In 1920, K-C came up with the idea of marketing disposable sanitary napkins. By "came up with," I mean, "stole the idea from WWI nurses who improvised pads out of Cellucotton or gauze." Before this, women had used and re-used cloth rags, and so had their moms, etc. Expecting them to change such a private habit was a big deal, and the change would not come easily. Also, disposable products in general didn't yet exist. There were no throwaway paper plates, cups, napkins. This was a whole new product category, and many people didn't trust the idea.

The product was first called "Cellunap" - Cellucotton + napkins. Gross. It was soon changed to "Kotex" - cotton + textile.

There were still decades of battles in store for Kotex - magazines were adamant about not advertising such a vulgar product, and stores were reluctant to stock it. When ads were accepted, they were worded so vaguely that readers didn't know what was being marketed to them. It was a struggle just to get people to talk about such products. No one seemed to think women would have any interest in buying Kotex pads, and for a long time, they didn't.

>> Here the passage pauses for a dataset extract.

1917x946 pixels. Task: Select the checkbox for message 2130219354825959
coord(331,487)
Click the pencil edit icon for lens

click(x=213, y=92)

K-C spent years honing their marketing and stressing the convenience of their new inventions. Tampax tampons came on the market in 1936. K-C launched an enormous campaign to inform school boards about Kotex, and to persuade teachers to talk to their female students about feminine hygeine. Somehow they convinced the Ladies' Home Journal to publish an article about menstruation - can you imagine the euphemisms.

Even the dreaded moment of purchase was made easier - women were assured they would never have to ask for Kotex by name, as each drugstore would place a pile of pads (individually wrapped, unmarked, discreet) beside a coin box. Women could deposit 50 cents, take one, and scurry away. (And keep in mind, this is 50 cents of 1930s money - ridiculously expensive, especially as these pads had no adhesive, no bells no whistles - these were simply wrapped rectangles of gauze.)

It wasn't until the mid-40s that most women would be using disposable, commercially-made pads and tampons.

K-C currently holds about 30% of the almost $1 billion U.S. sanitary napkin market.

Another by-product invention born from Cellucotton was Kleenex. Its marketing began in 1924, and it ran into social taboos as well. People blew their noses into handkerchiefs - it was a deeply ingrained habit, and you couldn't expect them to welcome a scratchy square of paper (this was pre-lotion, pre-ultra) over a linen hankie. K-C gave up and marketed them as "cold cream removers" (Jean Harlow and Helen Hayes officially endorsed them!) for years before people realized how nice it was to throw snot away, rather than keep it in pockets.

In the 60s, Kimberly-Clark tried to sell paper dresses, and the world laughed and laughed. But disposable diapers were immediately recognized as great.